A transferência para a Go7 Assessoria, Produção e Marketing Cultural aparece em relatórios de inteligência financeira obtidos pelos investigadores e foi citada pelo ministro Flávio Dino, do Supremo Tribunal Federal (STF), na decisão que autorizou a Operação Make Up, deflagrada nesta quinta-feira (10).
Uma das linhas de investigação busca esclarecer se dinheiro recebido pelo ICB, inclusive por meio de emendas parlamentares, acabou sendo usado para financiar “Dark Horse”.
A própria PF ressalta, porém, que os elementos reunidos até agora não comprovam uma ligação direta entre os recursos públicos recebidos pela entidade e os valores destinados às empresas relacionadas à produção cinematográfica.
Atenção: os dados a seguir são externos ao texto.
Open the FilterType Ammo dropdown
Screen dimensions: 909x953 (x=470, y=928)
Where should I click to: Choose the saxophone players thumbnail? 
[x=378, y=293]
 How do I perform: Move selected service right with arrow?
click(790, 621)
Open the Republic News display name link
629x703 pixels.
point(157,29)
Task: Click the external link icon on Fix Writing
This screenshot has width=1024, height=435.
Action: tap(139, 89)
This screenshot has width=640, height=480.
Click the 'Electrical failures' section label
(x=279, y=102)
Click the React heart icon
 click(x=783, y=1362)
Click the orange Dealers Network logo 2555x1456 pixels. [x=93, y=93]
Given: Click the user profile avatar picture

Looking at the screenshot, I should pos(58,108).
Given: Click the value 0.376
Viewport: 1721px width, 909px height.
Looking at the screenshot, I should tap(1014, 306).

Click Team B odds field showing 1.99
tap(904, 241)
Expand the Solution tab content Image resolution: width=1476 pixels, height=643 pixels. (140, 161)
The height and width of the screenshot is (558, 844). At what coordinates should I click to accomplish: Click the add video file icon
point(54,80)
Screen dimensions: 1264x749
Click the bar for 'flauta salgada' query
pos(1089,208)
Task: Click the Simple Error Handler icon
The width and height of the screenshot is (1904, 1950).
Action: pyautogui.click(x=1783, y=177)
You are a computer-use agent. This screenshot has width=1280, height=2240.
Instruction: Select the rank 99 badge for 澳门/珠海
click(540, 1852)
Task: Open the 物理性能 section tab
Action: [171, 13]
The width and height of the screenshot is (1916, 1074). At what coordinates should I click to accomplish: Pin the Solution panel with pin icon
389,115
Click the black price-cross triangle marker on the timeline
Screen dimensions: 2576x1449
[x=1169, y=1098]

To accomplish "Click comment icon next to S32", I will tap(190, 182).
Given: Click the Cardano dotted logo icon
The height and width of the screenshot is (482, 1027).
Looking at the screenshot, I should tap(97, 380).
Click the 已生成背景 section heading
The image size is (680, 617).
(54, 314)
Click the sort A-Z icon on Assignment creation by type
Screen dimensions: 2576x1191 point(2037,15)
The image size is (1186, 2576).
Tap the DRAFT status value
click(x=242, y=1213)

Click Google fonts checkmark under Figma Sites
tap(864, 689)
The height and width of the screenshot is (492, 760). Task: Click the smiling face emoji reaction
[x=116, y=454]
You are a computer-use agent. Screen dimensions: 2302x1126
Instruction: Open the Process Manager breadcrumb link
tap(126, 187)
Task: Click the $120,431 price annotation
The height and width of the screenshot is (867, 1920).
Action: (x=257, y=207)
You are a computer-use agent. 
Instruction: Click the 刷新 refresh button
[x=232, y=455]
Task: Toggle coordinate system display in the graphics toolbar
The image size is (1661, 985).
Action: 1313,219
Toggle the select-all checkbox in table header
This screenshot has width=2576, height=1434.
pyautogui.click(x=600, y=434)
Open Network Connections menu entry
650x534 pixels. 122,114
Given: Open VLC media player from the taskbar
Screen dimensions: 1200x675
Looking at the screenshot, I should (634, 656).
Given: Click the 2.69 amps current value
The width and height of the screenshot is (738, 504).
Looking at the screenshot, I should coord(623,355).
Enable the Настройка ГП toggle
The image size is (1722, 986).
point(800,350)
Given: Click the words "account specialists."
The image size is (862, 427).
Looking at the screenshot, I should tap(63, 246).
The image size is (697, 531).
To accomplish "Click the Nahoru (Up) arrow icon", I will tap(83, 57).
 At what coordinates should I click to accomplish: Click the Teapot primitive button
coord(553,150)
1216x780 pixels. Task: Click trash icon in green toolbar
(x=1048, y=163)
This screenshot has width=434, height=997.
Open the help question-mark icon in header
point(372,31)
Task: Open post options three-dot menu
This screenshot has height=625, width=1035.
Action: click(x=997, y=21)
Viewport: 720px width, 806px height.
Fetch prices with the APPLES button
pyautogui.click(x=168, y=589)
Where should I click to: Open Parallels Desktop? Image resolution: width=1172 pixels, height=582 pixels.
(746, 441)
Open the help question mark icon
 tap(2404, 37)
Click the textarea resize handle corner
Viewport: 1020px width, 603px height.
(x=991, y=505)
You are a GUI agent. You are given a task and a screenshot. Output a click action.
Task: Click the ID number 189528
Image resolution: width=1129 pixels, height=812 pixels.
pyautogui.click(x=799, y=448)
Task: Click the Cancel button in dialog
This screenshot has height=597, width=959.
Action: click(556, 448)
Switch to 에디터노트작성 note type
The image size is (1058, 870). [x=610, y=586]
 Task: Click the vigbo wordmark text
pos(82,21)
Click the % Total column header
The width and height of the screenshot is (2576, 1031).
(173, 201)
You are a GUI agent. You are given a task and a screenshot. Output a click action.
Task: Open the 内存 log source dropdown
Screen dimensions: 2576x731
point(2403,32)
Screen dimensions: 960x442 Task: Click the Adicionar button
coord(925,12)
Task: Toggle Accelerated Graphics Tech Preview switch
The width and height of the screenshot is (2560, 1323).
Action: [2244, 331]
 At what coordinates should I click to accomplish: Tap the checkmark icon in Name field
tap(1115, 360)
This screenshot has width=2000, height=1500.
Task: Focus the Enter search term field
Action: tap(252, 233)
Leia também: Dark Horse: Polícia Federal apreende armas com deputado Mario Frias e vai apurar posse ilegal
O pagamento de R$ 1 milhão do ICB à Go7 foi realizado em uma única transferência, em data situada entre 1º de dezembro de 2025 e 2 de fevereiro de 2026.
Criada por Karina Gama em 2005, a Go7 não aparece formalmente nos registros da Agência Nacional do Cinema (Ancine) como produtora de “Dark Horse”.
A empresa, no entanto, é citada no material de apresentação do filme como uma das responsáveis pela criação da GoUp Entertainment, produtora do longa.
“A união da expertise da empresa brasileira GO7, assessoria, produção e marketing cultural com a empresa americana Uptone Picture, ambas com 20 anos de experiência multimercado, que formaram uma joint venture sediada na cidade de Miami”, afirma o documento citado na investigação.
Karina Gama também está ligada ao ICB e à GoUp e foi alvo das buscas realizadas nesta quinta. A operação cumpriu 49 mandados em diferentes Estados e também teve o deputado federal Mário Frias (PL-SP) entre os alvos.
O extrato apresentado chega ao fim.